Apple didn't just piss off Microsoft, either. They have all the PC OEMs in a massive race to see who can create the best looking product at the most affordable price.
The PC OEMs already build a more reliable product, as this widely circulated user video comparing a MacBook Air to a Lenovo X301 showcases. Each one first competing to be the first to say "Hey Apple you can kill my " at first and not focused like lasers on each other to make sure no other OEM does it better than they can. And for the first time in over a decade the PC OEMs are in lock step on the Windows 7 launch.
This design focus has already had an impact. For instance in this month's consumer report, for the first time I can recall, a non-Apple All-In-One computer took the top spot, and it was from Dell.
Without Apple constant nagging I doubt that would have been the case.
In addition, many of these firms are looking at matching Apple with Smartphones touting next generation designs coming from HP, and even Dell is thinking about getting into this mix. Though it is RIM, Palm and Google they really have to worry about.
By doing this campaign, and doing well in the market, Apple has placed concentric circles around its products and brand and the PC guys are taking aim.
Where they are already hitting hard is with Netbooks.
The big change we will be seeing over the next several months is with Netbooks and not just those from Microsoft. Google is in test with several of the big OEMs and one is already apparently working on an enterprise version of the product.

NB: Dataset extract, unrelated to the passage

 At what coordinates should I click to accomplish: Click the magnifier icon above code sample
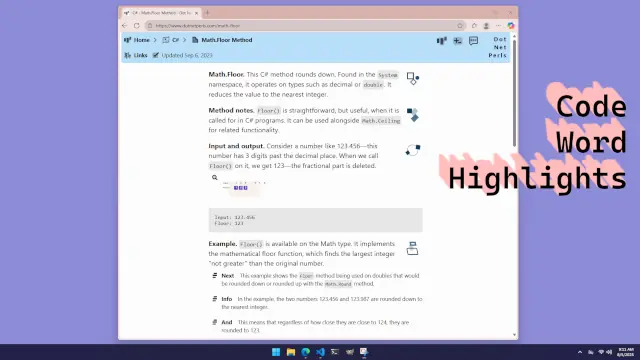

Lenovo is supposedly working on a ThinkPad Netbook offering that will likely have technology like a TPM and biometric fingerprint reader for security and centralized management back end to make it all work. Initially most players will be based on Windows 7 and Windows XP, but Google Android is coming and Google plans to really stir the pot.
This last is kind of interesting. Because of all the cell phone platform vendors Google is actually the closest to Apple in the market. And they are already prepping their second generation hardware to go against the third generation iPhone.
Google already has nearly as many developers as Apple does and, with a number of hardware vendors ramping up (including HTC, Motorola, and Samsung on record) they will have a wider choice of phones on the market about the time that the latest generation of iPhone launches.
Recall that Sun's excess focus on Microsoft made them miss the Linux wave that slowed Microsoft's growth but obliterated their UNIX based market. Google is attempting to build a platform that has Apple's user experience and Microsoft's multi-hardware vendor approach.
In effect the first vendor that Google will be applying the "embrace, extend, and extinguish" model to isn't Microsoft, its Apple. And this probably won't end well for Apple unless they wake up and smell the roses.
Apple's excess focus on Microsoft is causing them to drift towards Sun's model at a time when Google is ramping up to move into the market and possibly take Apple out on their way to their ultimate goal of displacing Microsoft.
This could repeat the Linux attack on Microsoft which, while not intending to take UNIX out, had that result even though the initial Linux effort was supposed to be targeted at Windows.
Apple needs to get over its PC envy, find a way to respond to the Netbook, PALM, and Google threats, and figure out how to survive without Steve Jobs. It faces an event like it hasn't seen since the Windows 95 launch, a Windows platform that is vastly improved, better marketed, and comes at a time when Steve Jobs may no longer be able to function in his traditional role.
In short, they need to go back to reminding people why they should want a Mac before Oracle buys them (they tried before), and shuts them down, too. Granted, Larry is probably one of the few people that might be able to replace Steve Jobs so this might not entirely be a bad thing. But I have a hard time believing that the Apple fan base would be particularly happy with this outcome.